Fukushima Nuclear Disaster Overview
On March 11, 2011 a 9.0 Earthquake, the fourth largest on record since 1900, occurred in the Pacific Ocean causing a series of large tsunamis to strike the eastern coast of Japan. Now called the Tohoku earthquake, it (and the subsequent tsunamis) caused one of the worst natural disasters on record with over 15,361 people killed, a million buildings damaged or destroyed, and a financial cost of $235 billion dollars (the most expensive natural disaster on record).
In addition to the large amount of damage caused by this natural disaster, it also caused one of the greatest man made disasters on record at Fukushima. Japan, a country that heavily relies on nuclear power, had a number of nuclear plants that were built near the eastern coast when the tsunamis struck. Fortunately Japan, a country that sits near two fault lines and has a history with experiencing earthquakes, had containment measures set in place for just such an occurrence. Once powerful enough earthquake tremors are recorded near Japan’s nuclear plants, they begin to shutdown and cool off. For the most part this worked, except at Fukushima.

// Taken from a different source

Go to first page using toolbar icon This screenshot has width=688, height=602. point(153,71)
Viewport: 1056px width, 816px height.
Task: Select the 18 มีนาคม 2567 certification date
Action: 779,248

At Fukushima the plants power failed during the earthquake, so the emergency power system along with the emergency cooling condensers had to be used. Less than half an hour after the emergency systems turned on, tsunamis began to strike the coast near the Fukushima power plant. A seawall 19 feet high was put in place around the plant to protect it against tsunamis. The waves from the tsunamis that hit Fukushima were over 46 feet tall, rendering the seawall worthless. After crashing over the seawall, this wave not only destroyed backup power to the plant but also wiped out key equipment that was part of the emergency core cooling system.
The destruction of key cooling equipment by the tsunami triggered full meltdowns of reactors 1, 2, and 3, thus beginning what we now call the Fukushima Nuclear Disaster. After the earthquakes subsided, cleanup began and radioactive damage was assessed. High levels of Caesium-134, Caesium-137, and some other radioactive isotopes were detected around the nuclear plant and in the ocean. Currently efforts are on-going to clean up the radioactive waste as a result from the meltdowns.
Molecular Sieve and Zeolites Role in Clean Up
The Fukushima disaster is only the second nuclear disaster (the first was Chernobyl) to receive a 7 on the International Nuclear Event Scale (INES), the highest disaster rating a nuclear event can be rated. The clean up process will see new technological developments as well tried and true methods during the clean up of radioactive waste.
One method that’s currently being used, and was used in the past, is using zeolites. Shortly after the disaster, the Japanese government began to order the dropping of zeolites in the oceans surrounding the disaster site. The Japanese government is hoping that zeolites (the one’s that the Japanese government are using have specialized in nuclear waste processing), will help to slow down radioactive contamination of the ocean. Zeolites had previously been used in the clean up of the 1979 Three Mile Island Nuclear Disaster in the United States.
Although dropping zeolite in the ocean seems like a desperate attempt to contain the disaster, Japan is also utilizing molecular sieve in the clean up process, too. The molecular sieve in use was specifically designed to capture Caesium, and is being used to treat radioactive wastewater that is on the disaster site. Since the disaster began over 43 million gallons of wastewater have been treated with this molecular sieve at Fukushima.
Experts expect the Fukushima disaster clean up to last decades. As the clean up continues adsorption technology will continue to play an important role in cleaning up the oceans, environment, and reducing the amount of damage that will be done to our atmosphere.